Stored data entries:
________

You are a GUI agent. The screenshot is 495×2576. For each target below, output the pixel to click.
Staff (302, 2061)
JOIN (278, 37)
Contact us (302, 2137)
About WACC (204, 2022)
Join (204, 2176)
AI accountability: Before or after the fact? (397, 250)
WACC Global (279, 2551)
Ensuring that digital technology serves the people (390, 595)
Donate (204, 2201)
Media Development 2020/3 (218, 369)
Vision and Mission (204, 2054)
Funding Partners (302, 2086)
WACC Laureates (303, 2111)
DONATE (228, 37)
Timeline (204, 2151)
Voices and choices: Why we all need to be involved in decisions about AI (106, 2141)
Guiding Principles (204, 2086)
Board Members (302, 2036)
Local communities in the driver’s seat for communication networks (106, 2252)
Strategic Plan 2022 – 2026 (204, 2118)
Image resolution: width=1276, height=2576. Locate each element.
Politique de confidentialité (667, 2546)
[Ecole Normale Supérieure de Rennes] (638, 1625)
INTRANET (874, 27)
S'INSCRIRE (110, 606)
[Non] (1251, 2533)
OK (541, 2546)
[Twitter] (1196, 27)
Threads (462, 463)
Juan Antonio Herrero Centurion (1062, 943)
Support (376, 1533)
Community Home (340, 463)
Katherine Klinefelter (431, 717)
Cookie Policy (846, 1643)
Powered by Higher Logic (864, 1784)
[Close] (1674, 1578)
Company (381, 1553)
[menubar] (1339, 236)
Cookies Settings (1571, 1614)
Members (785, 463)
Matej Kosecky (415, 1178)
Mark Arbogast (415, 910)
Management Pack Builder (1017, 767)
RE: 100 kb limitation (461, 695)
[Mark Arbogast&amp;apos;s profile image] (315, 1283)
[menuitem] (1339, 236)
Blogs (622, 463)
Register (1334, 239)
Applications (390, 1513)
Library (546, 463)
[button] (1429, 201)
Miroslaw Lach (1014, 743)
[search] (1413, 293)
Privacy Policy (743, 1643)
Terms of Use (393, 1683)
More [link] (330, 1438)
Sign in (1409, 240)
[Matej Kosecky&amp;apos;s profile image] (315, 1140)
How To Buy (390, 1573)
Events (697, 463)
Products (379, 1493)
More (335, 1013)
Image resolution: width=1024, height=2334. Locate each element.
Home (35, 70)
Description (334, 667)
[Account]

________

▶ [What is required]
What must be returned is the line with "More (335, 1013)" plus every line after it to the end of the entries, exactly as they appear.

▶ [Result of the task]
More (335, 1013)
Image resolution: width=1024, height=2334. Locate each element.
Home (35, 70)
Description (334, 667)
[Account]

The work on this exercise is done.